Colorado Kid

Colorado KidColorado Kid

Fresca di scuola di giornalismo, la ventenne Stephanie McCann sta facendo uno stage presso il minuscolo quotidiano di un’isoletta del Maine, dove si occupa di picnic parrocchiali, sparizioni di gatti e altre amenità. Ma un pomeriggio i due anziani proprietari della testata le raccontano un vecchio caso di cronaca. Una storia del passato che parla di una coppia di reporter e di un cadavere chiamato Colorado Kid, di una morte che forse era un omicidio, ma senza movente, senza alibi, con tempi impossibili e indizi assurdi. Accaduto proprio lì. In venticinque anni, ogni scoperta anziché chiarire i fatti li ha ammantati di oscurità, ogni risposta anziché esaurire le domande le ha moltiplicate. Perché? Riuscirà Steffi a risolvere l’enigma?

Recensione

Il 24 aprile 1980 un uomo viene trovato morto da due adolescenti. Colorado Kid è il suo nome, quello che gli viene dato dalla stampa. Le cause della sua morte non sono mai state chiarite del tutto, l’assassino mai catturato. Venticinque anni dopo tocca alla stagista Stephanie McCann venirne a capo, dopo che gli attempati proprietari del giornale presso cui lavora le raccontano la storia dell’uomo.

Quest’opera del Re si discosta dalla sua abituale scrittura. Non si tratta infatti di un horror in pieno stile King ma di un giallo vero e proprio. Un omicidio, le indagini e la cattura dell’assassino. In questo caso però dell’assassino non c’è traccia anche se in postfazione King ci annuncia che il lettore ha tutti gli elementi in mano per trarre le proprie conclusioni e scoprire da sè chi è l’assassino.

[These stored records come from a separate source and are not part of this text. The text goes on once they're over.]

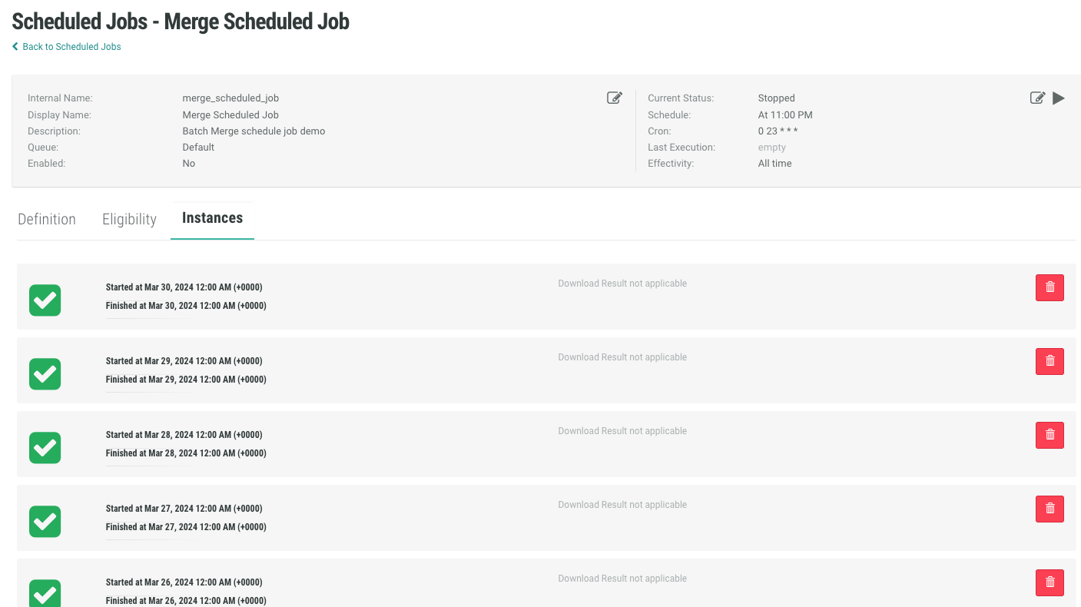Click the Stopped current status value
The height and width of the screenshot is (607, 1081).
[776, 98]
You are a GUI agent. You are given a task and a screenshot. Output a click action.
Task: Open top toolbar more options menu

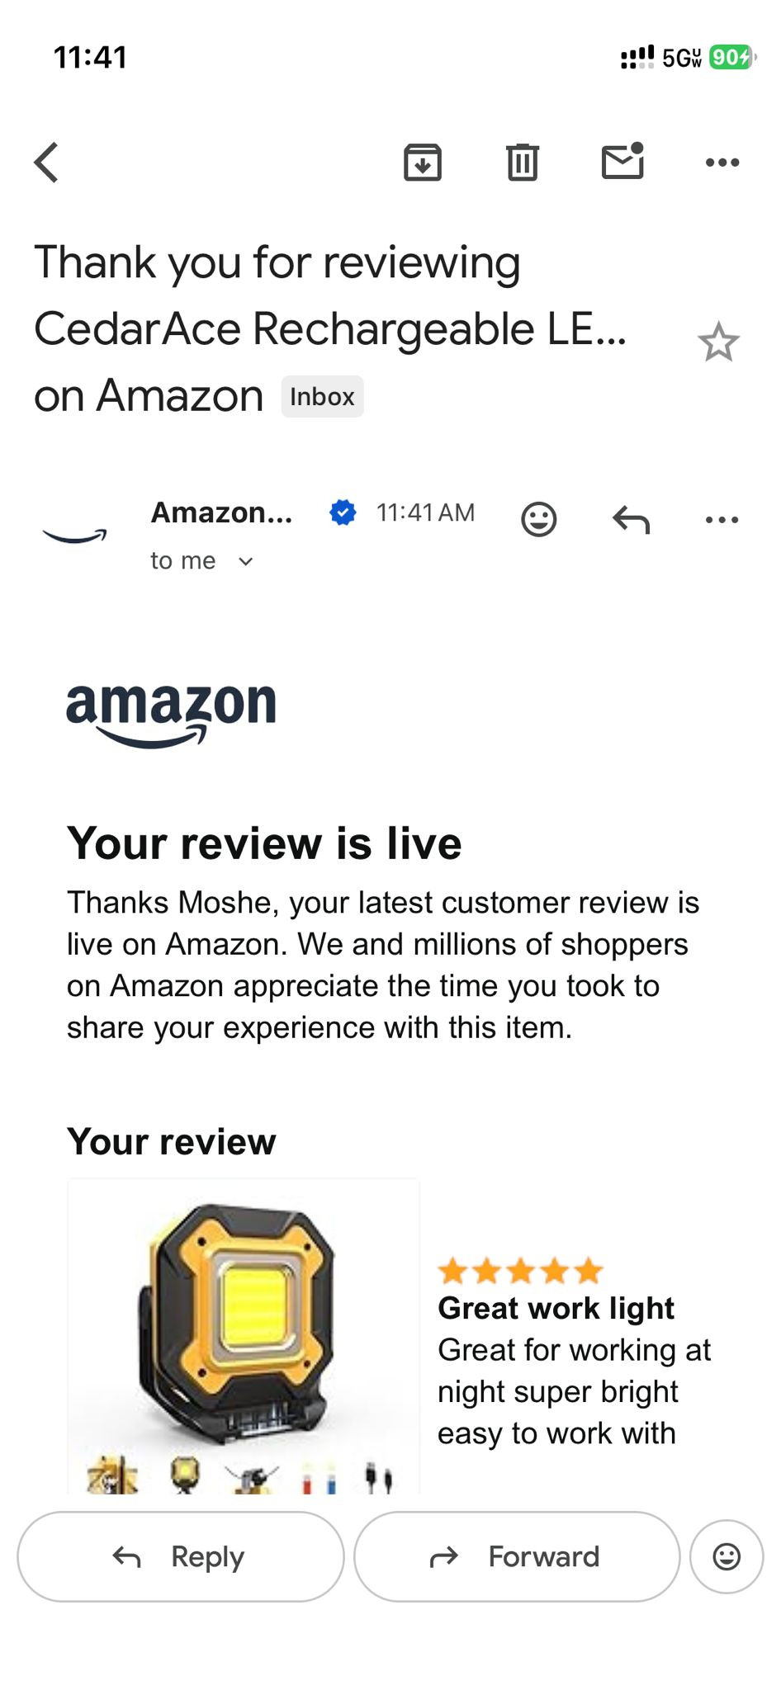click(x=722, y=163)
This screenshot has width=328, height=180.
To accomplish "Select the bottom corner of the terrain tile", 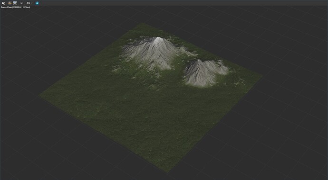I will click(x=167, y=172).
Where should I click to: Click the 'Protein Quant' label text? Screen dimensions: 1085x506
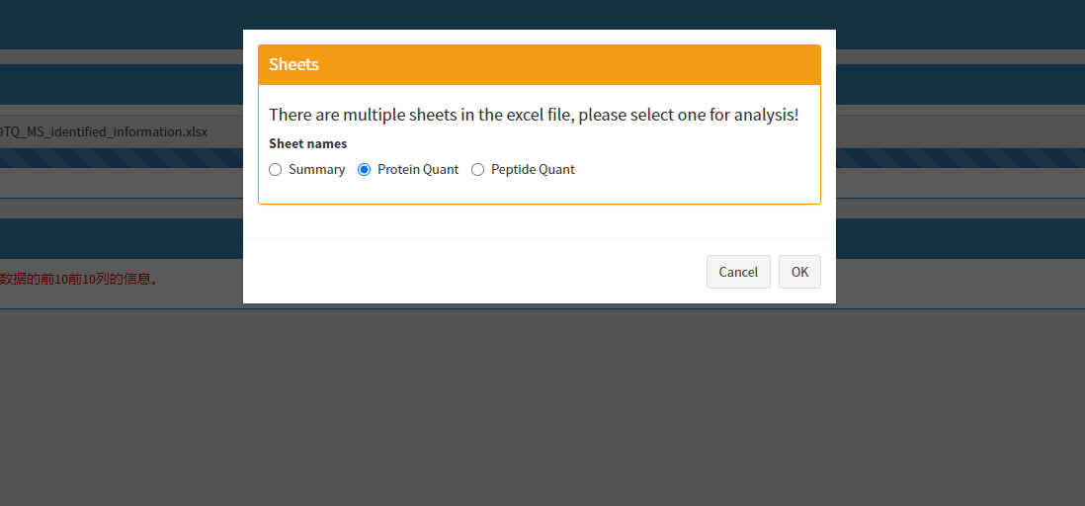point(418,170)
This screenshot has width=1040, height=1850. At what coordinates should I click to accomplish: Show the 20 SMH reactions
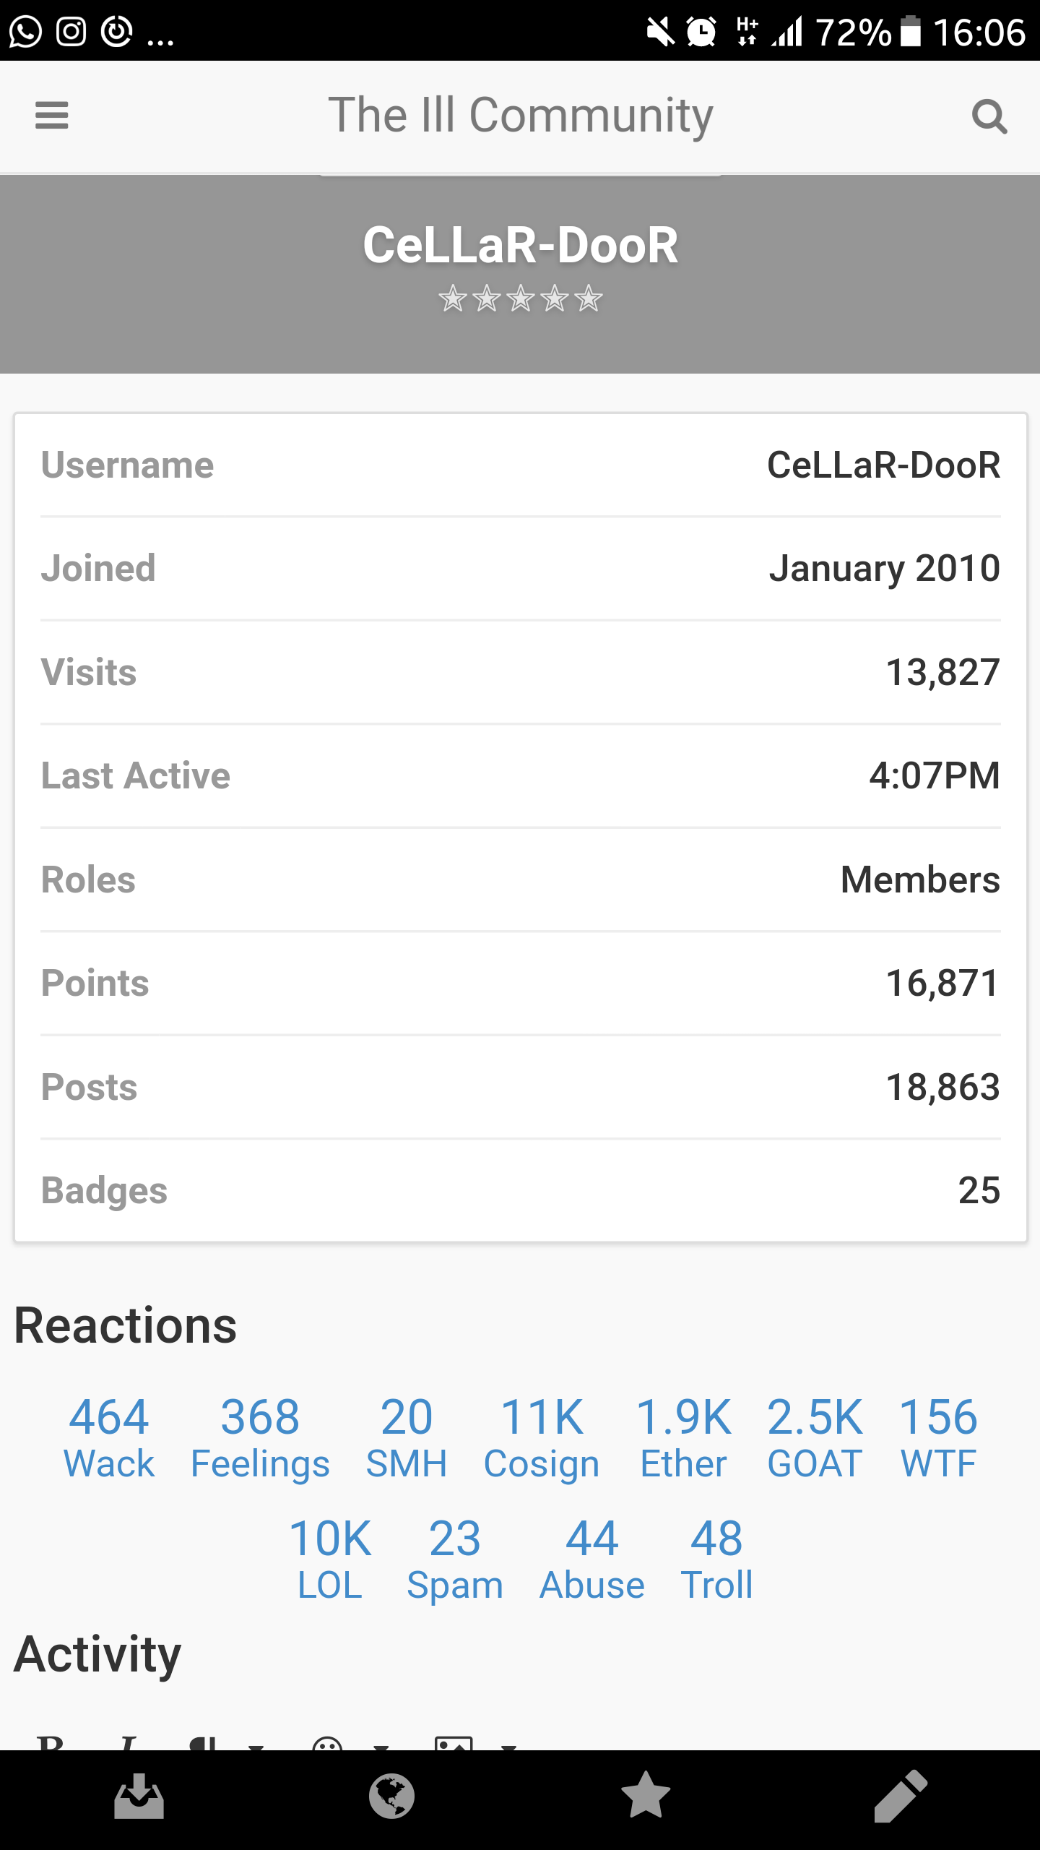407,1437
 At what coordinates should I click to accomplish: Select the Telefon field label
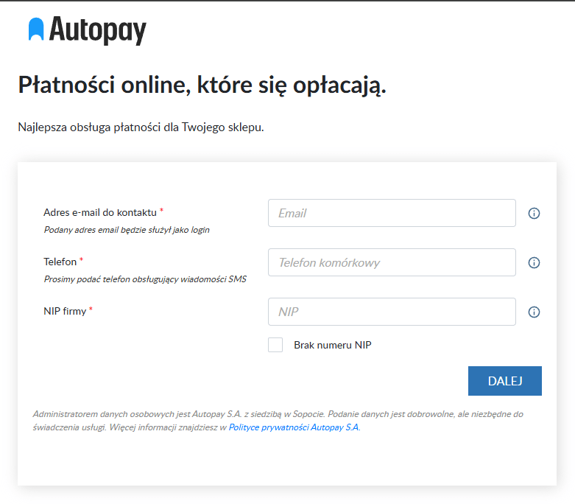60,262
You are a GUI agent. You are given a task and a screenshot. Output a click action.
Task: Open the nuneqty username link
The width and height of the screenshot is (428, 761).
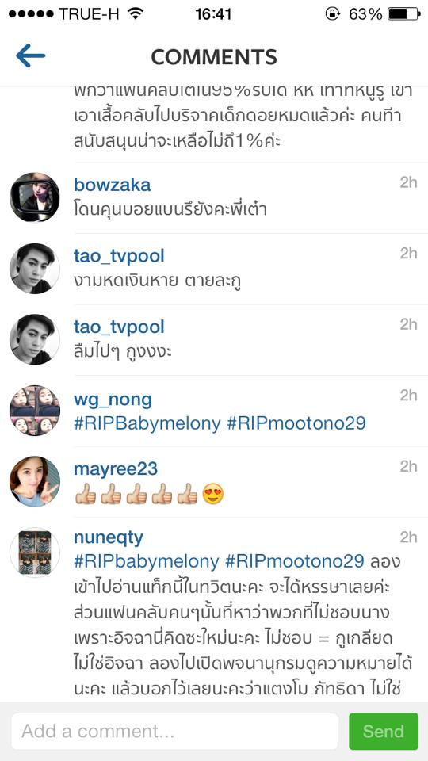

Abituata al classico King ho faticato a star dietro alla storia all’inizio, una volta preso il via però lo stile del Re è inconfondibile e la lettura si è svolta senza intoppi. La determinazione di Steffi mi ha stupita non poco, la sua ingenuità iniziale viene rimpiazzata dal desiderio di scoprire cosa è successo a quel turista che la stampa ha appellato con il nome di Colorado Kid non avendo indizi su chi fosse.

Mi ha spiazzato il finale. Nel classico giallo avremmo avuto in mano anche il nome dell’assassino ma King si distingue per la sua originalità anche in un romanzo breve come Colorado Kid. Come detto in precedenza, King semina una pista di briciole di pane, indizi che porterebbero il lettore ad individuare autonomamente chi sia l’assassino. Questo dà spazio a noi lettori di immaginare chi potrebbe essere l’artefice di questo omicidio. E’ stata una piacevole sorpresa e sicuramente un tocco di originalità che ancora non avevo sperimentato.